Carry over every entry exactly as written, though not the pictures it contains.
Top of DATASET ENTRIES
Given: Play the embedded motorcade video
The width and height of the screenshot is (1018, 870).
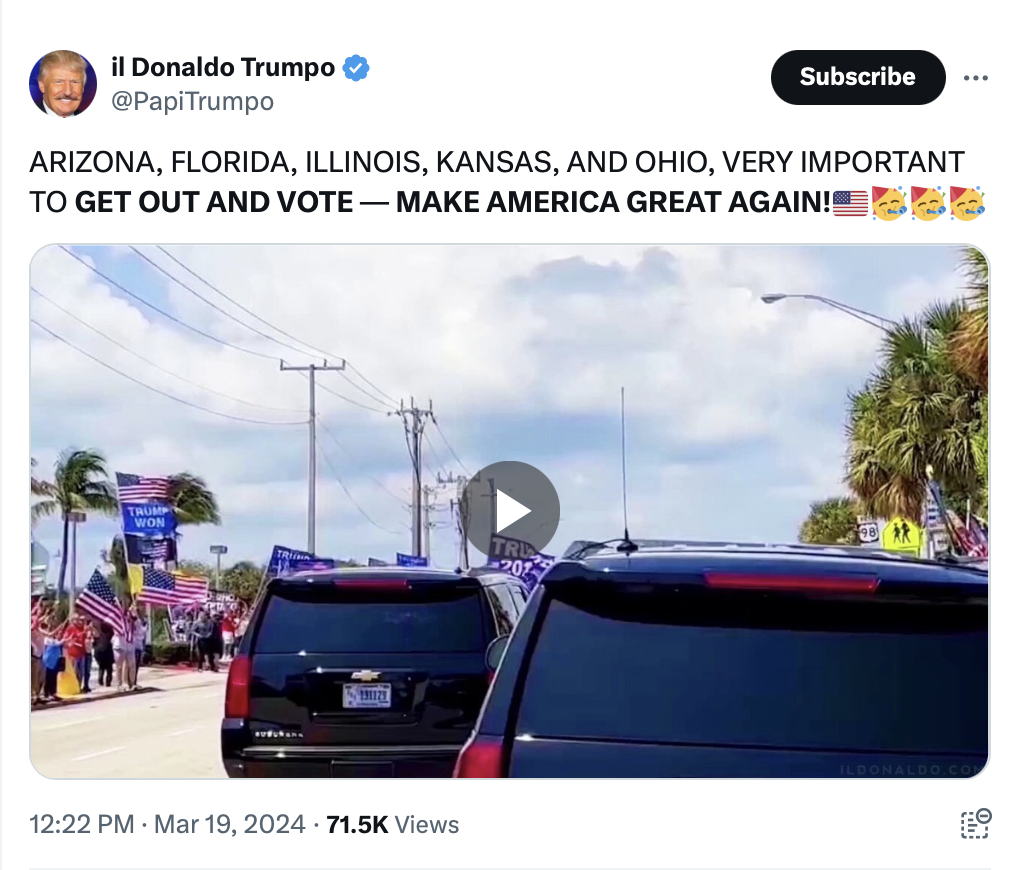Looking at the screenshot, I should tap(510, 510).
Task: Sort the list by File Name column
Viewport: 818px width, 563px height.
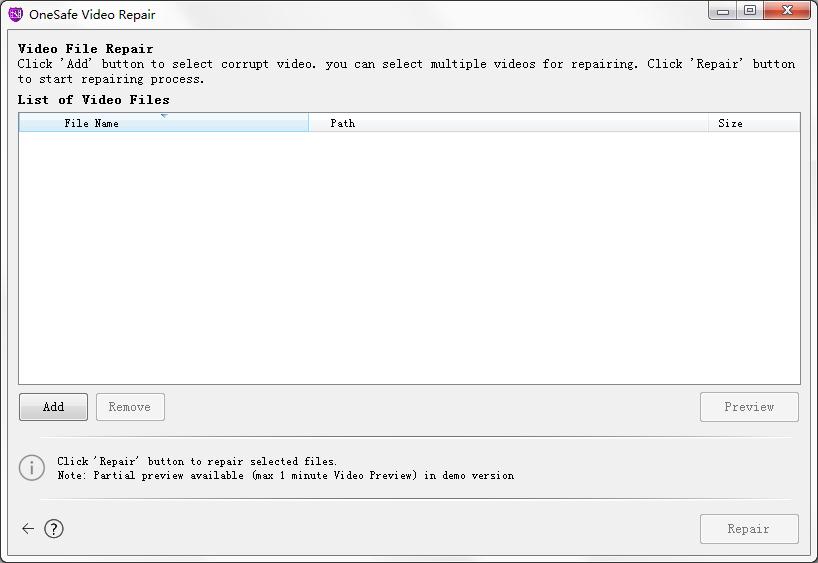Action: pos(92,124)
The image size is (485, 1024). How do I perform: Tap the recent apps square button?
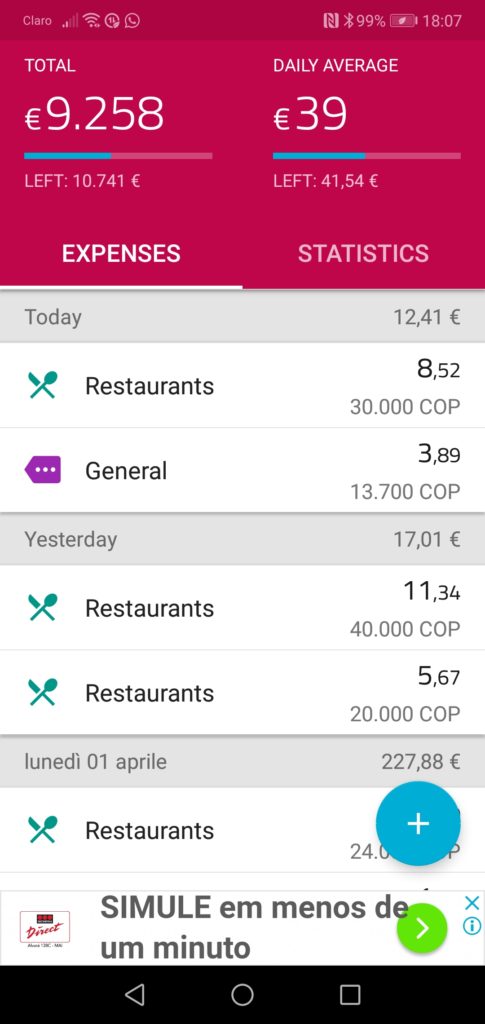[x=350, y=995]
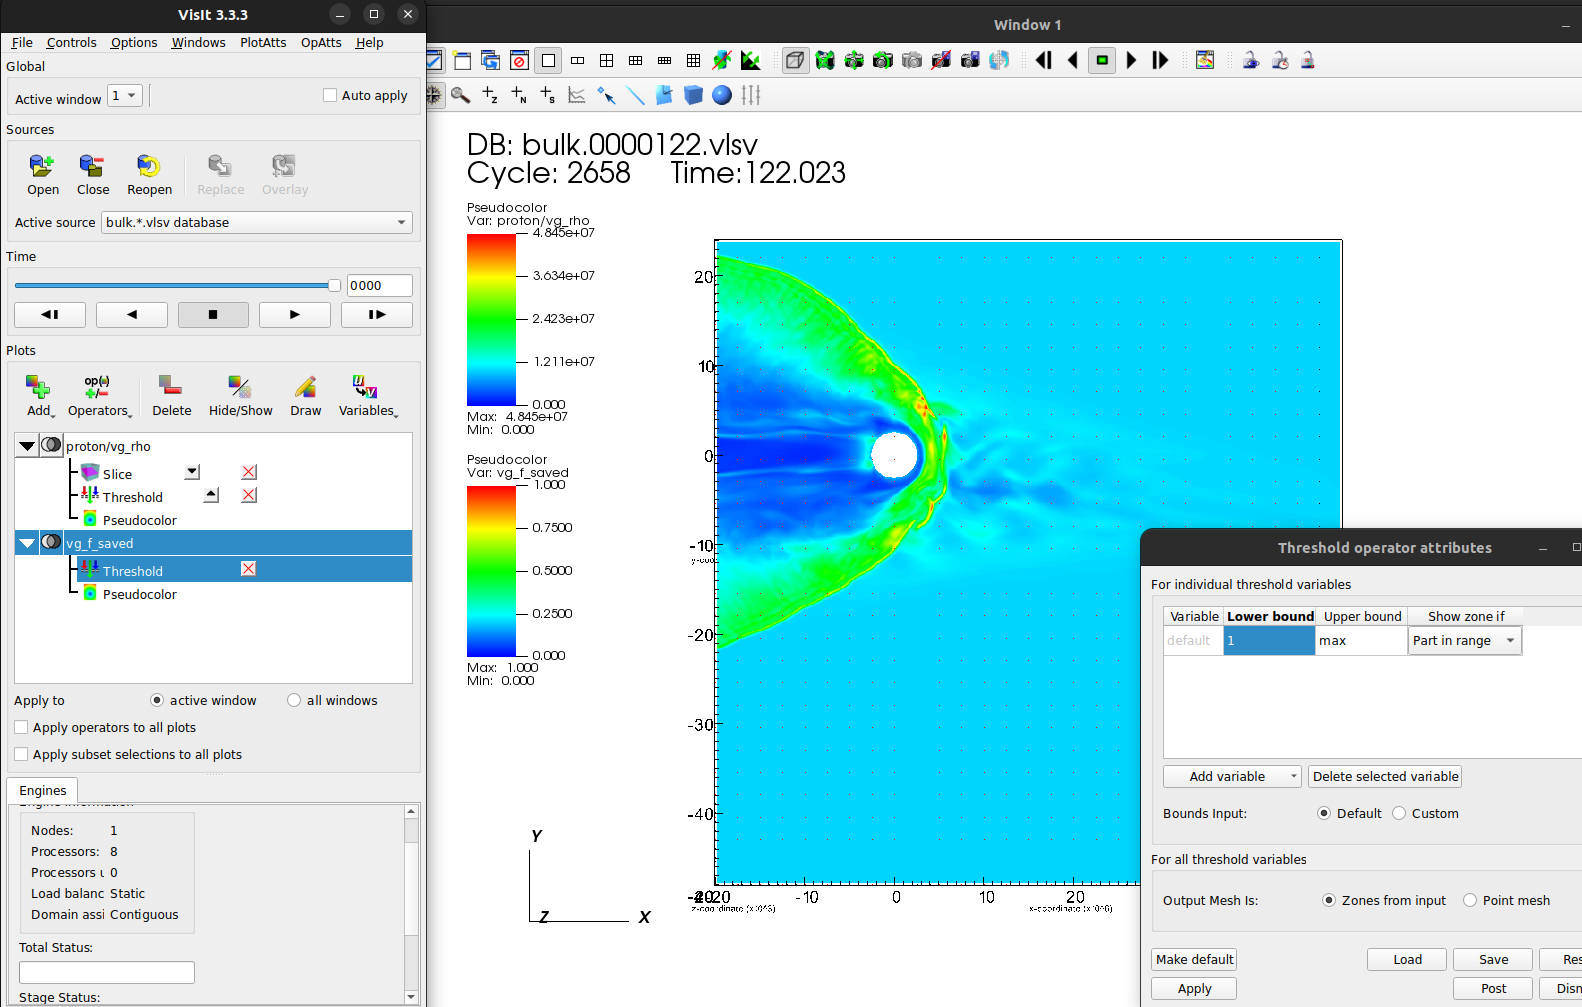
Bottom of DATASET ENTRIES
> [RESULT OF THE TASK]
Given: Play the embedded motorcade video
The width and height of the screenshot is (1018, 870).
Looking at the screenshot, I should tap(510, 510).
Task: Sort the list by File Name column
Viewport: 818px width, 563px height.
Action: pos(92,124)
The image size is (485, 1024). How do I perform: Tap the recent apps square button?
[x=350, y=995]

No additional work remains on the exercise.